The Job Market Isn't Bad, If You Forget About The Housing Crisis

Unemployment claims are dropping — or at least not going up:

The US labour market showed further signs of levelling with a report that new claims for jobless benefits continued to fall last week, and the four-week trend dropped to a six-month low.

First-time claims for unemployment benefits fell by 6,000 to 403,000 in the week ending October 15 from an upwardly revised 409,000 the previous week, the labour department said on Thursday. That brought the four-week moving average of new claims, a less volatile measure of lay-off trends, to a six-week low of 403,000.

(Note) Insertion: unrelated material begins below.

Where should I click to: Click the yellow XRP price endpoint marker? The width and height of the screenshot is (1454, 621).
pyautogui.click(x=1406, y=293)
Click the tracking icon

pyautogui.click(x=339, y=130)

“This decline in initial claims signals the potential for an improvement in the pace of job creation in October relative to recent months,” said John Ryding and Conrad DeQuadros of RDQ Economics. “However, we are still waiting for that decisive move in claims below the 400,000 mark to send a stronger signal that payroll growth is running at a pace that will begin to make sustained inroads into unemployment.”

That’s the good news. But what about all that housing debt? As former Fed Vice Chairman Alan Blinder wrote today in the Wall Street Journal, “The seemingly endless housing slump is dragging down our economy. By now, massive underbuilding during the slump far exceeds the overbuilding during the boom.”

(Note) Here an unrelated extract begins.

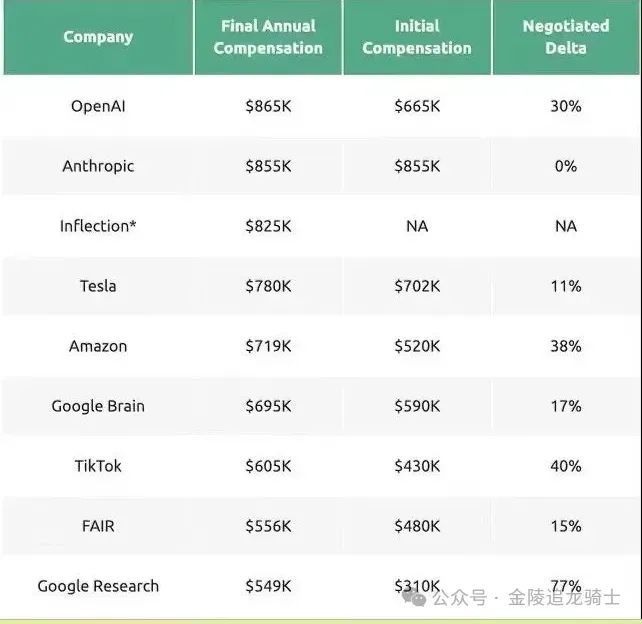
Task: Select the Anthropic row name
Action: 98,166
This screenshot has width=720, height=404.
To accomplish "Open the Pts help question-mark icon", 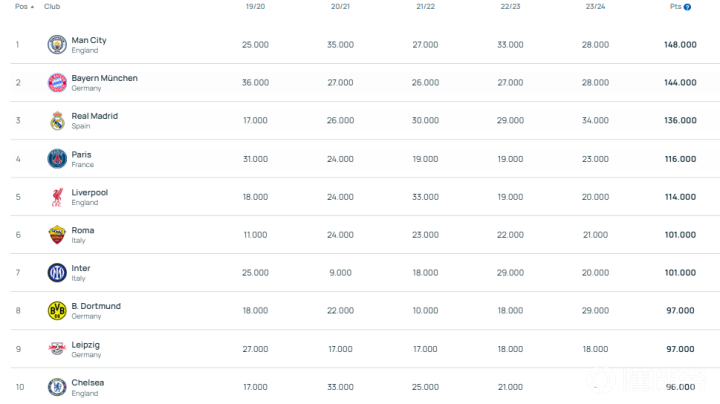I will point(687,7).
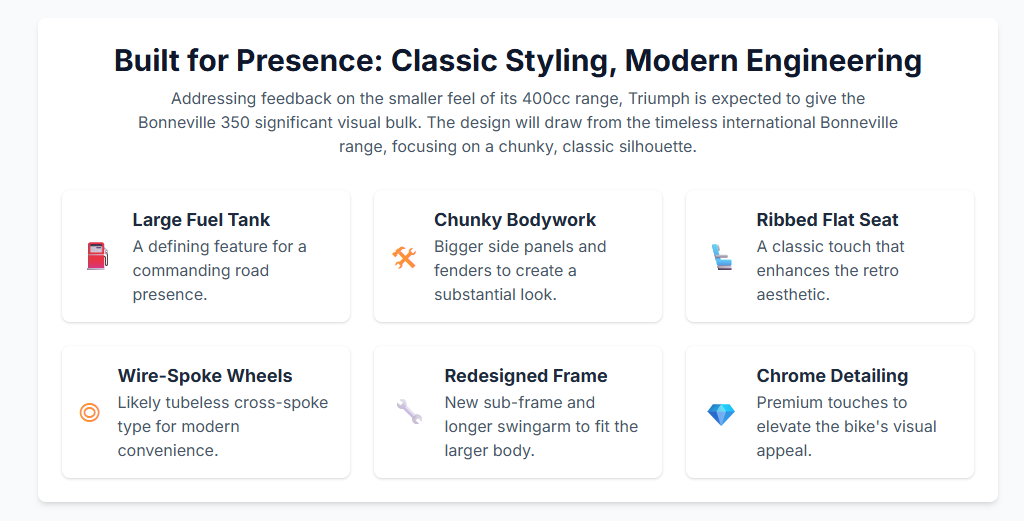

Even if relieving people of all their housing debts won’t immediately create jobs, there’s no doubt that the overhang is wreaking havoc on confidence in the economy and the ability of the government to improve people’s lives, and that’s before you include the ripple effects it has on neighborhoods or school systems. No wonder Joe Biden’s son — the Delaware Attorney General — has picked a fight with his dad’s administration over their attempts to reach a settlement that would let banks off the hook for shady mortgage practices.